A rapidly growing global population and planned capacity expansions are the key drivers for sustained growth for the GCC’s fertilizer producers, said industry experts on day one of the two-day Fourth Annual GPCA Fertilizers Convention, which ended in Dubai on Sept. 24.
Organized by the Gulf Petrochemicals and Chemicals Association (GPCA), the convention’s keynote speech was delivered by Charlotte Hebebrand, director general of the International Fertilizer Industry Association (IFA).

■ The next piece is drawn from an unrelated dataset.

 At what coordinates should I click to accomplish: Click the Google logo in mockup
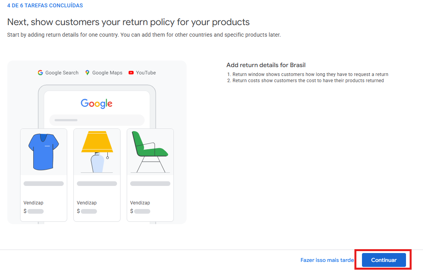point(97,103)
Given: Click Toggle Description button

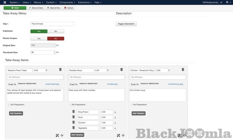Looking at the screenshot, I should pos(126,24).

Hebebrand said: “A key driver for fertilizer demand is an expected global population surge As global population is expected to reach 9.3 billion by 2050, food production will have to increase by 50 percent in the same period.” She predicts that the solution to ensuring that people are fed is not only increasing arable land but also increasing the yield of current cultivated land.
“Today, food security is not only about the quantity of food but also quality. We don’t want a ‘hidden hunger’ situation where billions of people are deficient in micronutrients. Fertilizers are able to provide both the quantity of food to feed billions of people, but also quality food that is nourishing.”
Gulf fertilizer producers are aided by their strategic location between major export markets like east Asia and the United States. “The GCC is a powerhouse in global fertilizer trade,” said Hebebrand. Last year, the region’s fertilizer products accounted for 30 percent of global urea and 16 percent of ammonia supply.
“In fact, GCC fertilizer production is set to expand, reaching a capacity of 46.4 million tons by 2018,” said Abdulwahab Al-Sadoun, secretary general of the GPCA.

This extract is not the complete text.